*SUPPLIED DATA*:
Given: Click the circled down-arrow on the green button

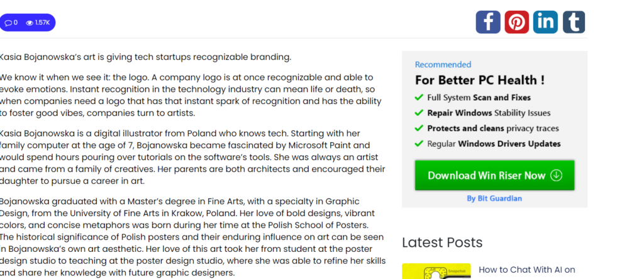Looking at the screenshot, I should pyautogui.click(x=556, y=175).
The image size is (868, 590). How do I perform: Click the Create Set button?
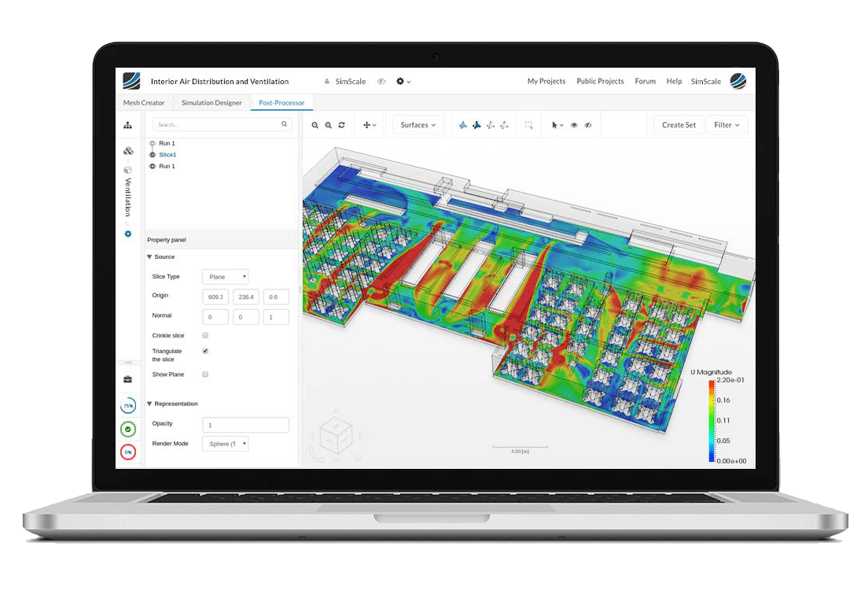point(679,125)
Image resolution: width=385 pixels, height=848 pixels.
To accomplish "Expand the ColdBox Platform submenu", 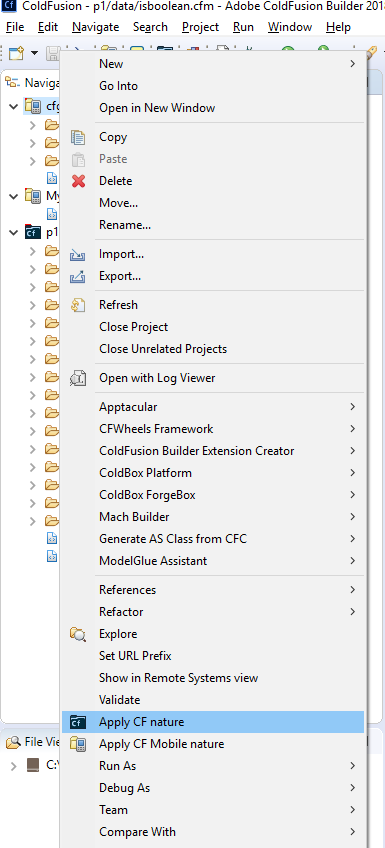I will [x=353, y=473].
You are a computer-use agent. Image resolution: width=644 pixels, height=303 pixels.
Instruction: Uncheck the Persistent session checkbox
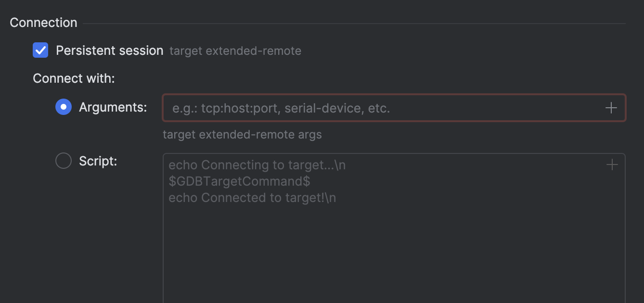(40, 50)
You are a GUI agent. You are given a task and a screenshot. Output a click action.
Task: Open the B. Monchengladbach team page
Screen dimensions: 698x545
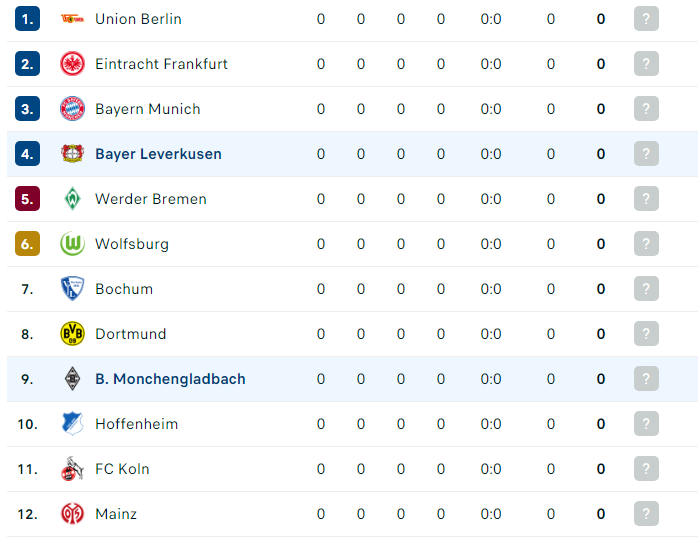pos(170,378)
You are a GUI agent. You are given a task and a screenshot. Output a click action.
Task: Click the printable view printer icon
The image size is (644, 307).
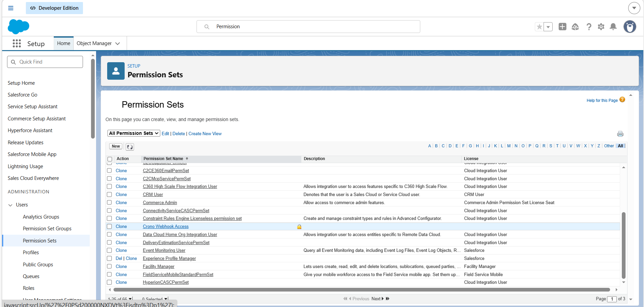(620, 134)
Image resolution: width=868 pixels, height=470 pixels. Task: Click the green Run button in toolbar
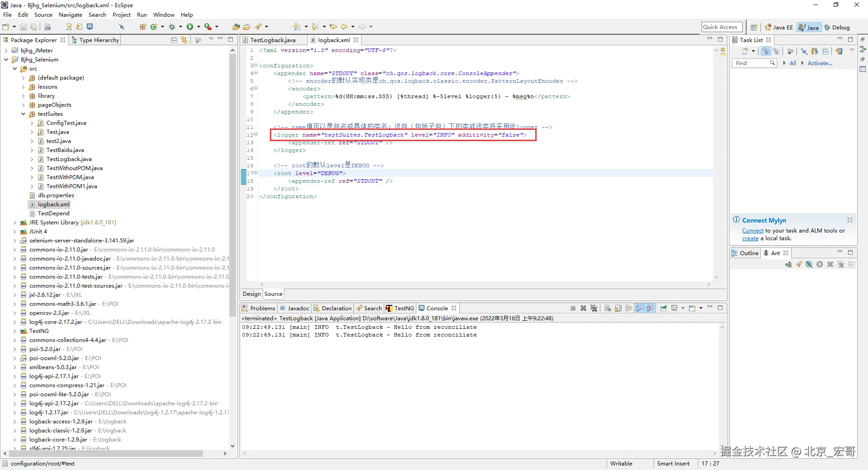190,27
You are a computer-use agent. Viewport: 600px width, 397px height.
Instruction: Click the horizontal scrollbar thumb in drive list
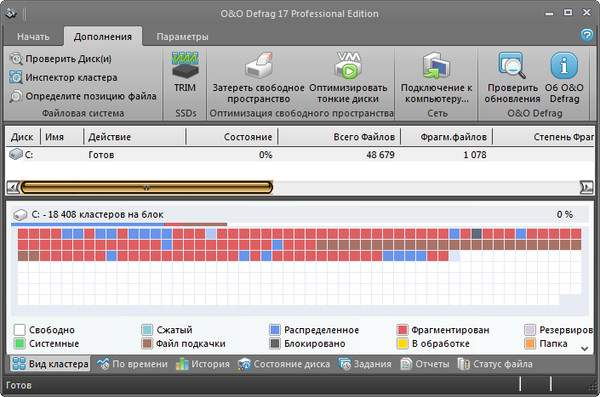[147, 188]
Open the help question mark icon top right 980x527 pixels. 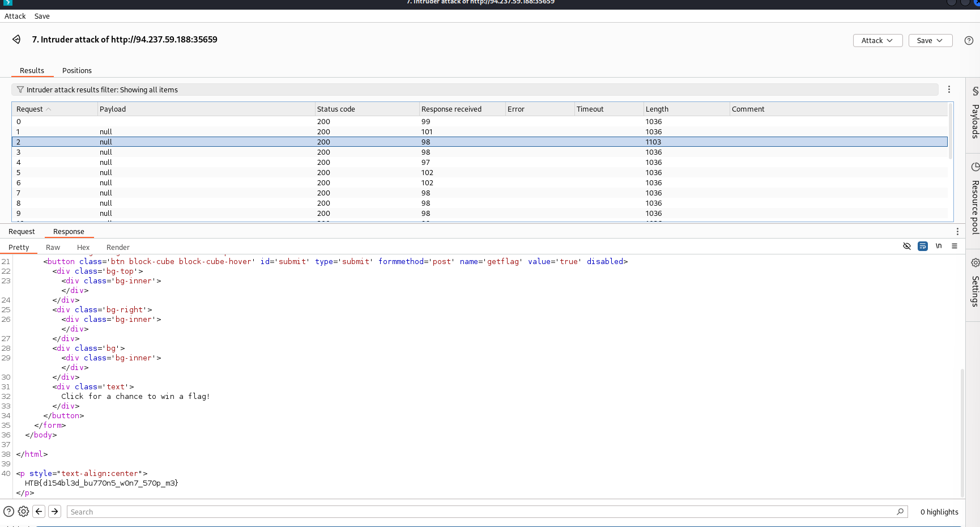969,41
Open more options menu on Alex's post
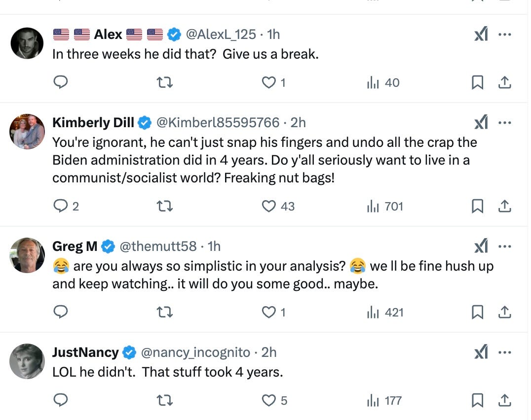This screenshot has height=420, width=531. [x=505, y=34]
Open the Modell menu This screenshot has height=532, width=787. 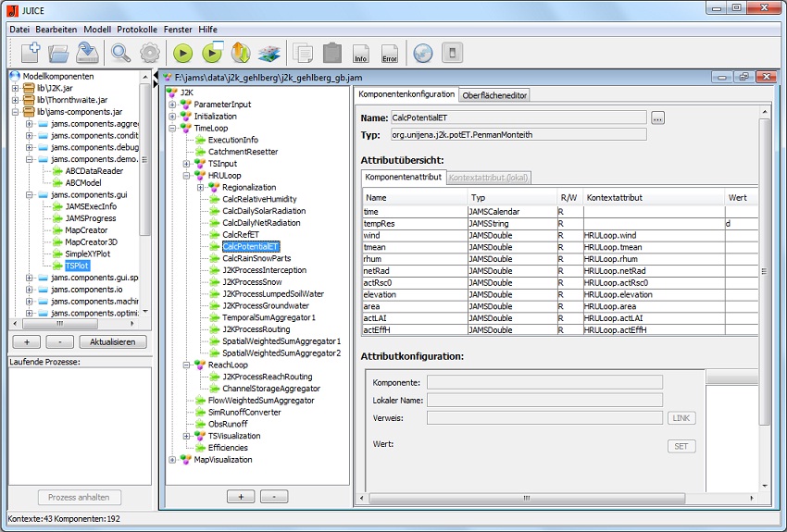(97, 30)
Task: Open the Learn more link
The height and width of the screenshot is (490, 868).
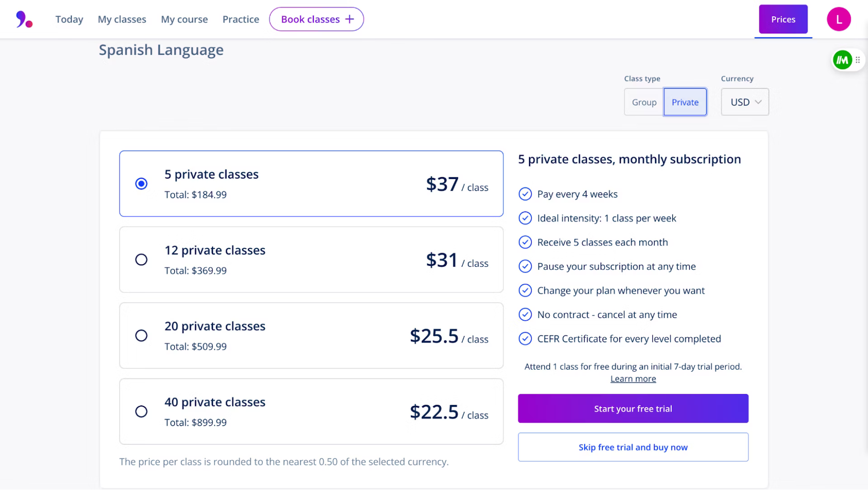Action: pos(633,379)
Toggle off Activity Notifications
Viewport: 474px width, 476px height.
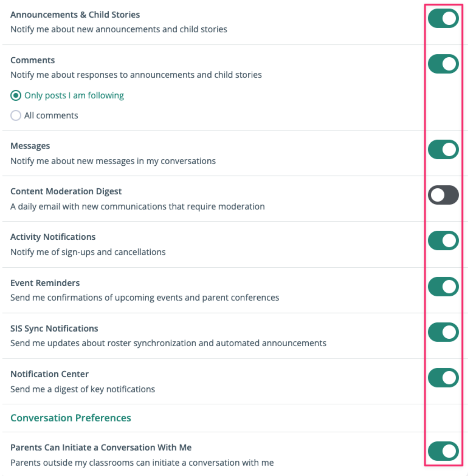443,240
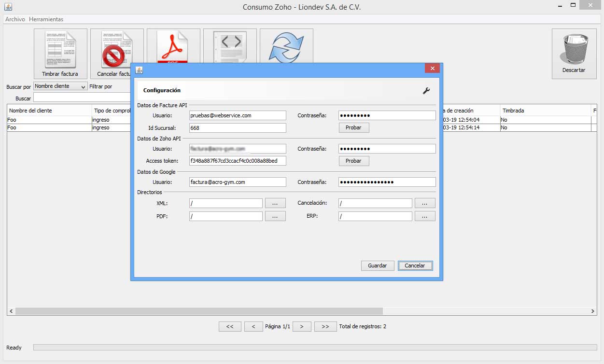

*PROBLEM TO WORK ON*: When the word "computer" appears in a line of the listing, copy that line.

*TASK OUTPUT*:
You are a computer-use agent. Image resolution: width=644 pixels, height=303 pixels.
You are a computer-use agent. Viewport: 600px width, 397px height.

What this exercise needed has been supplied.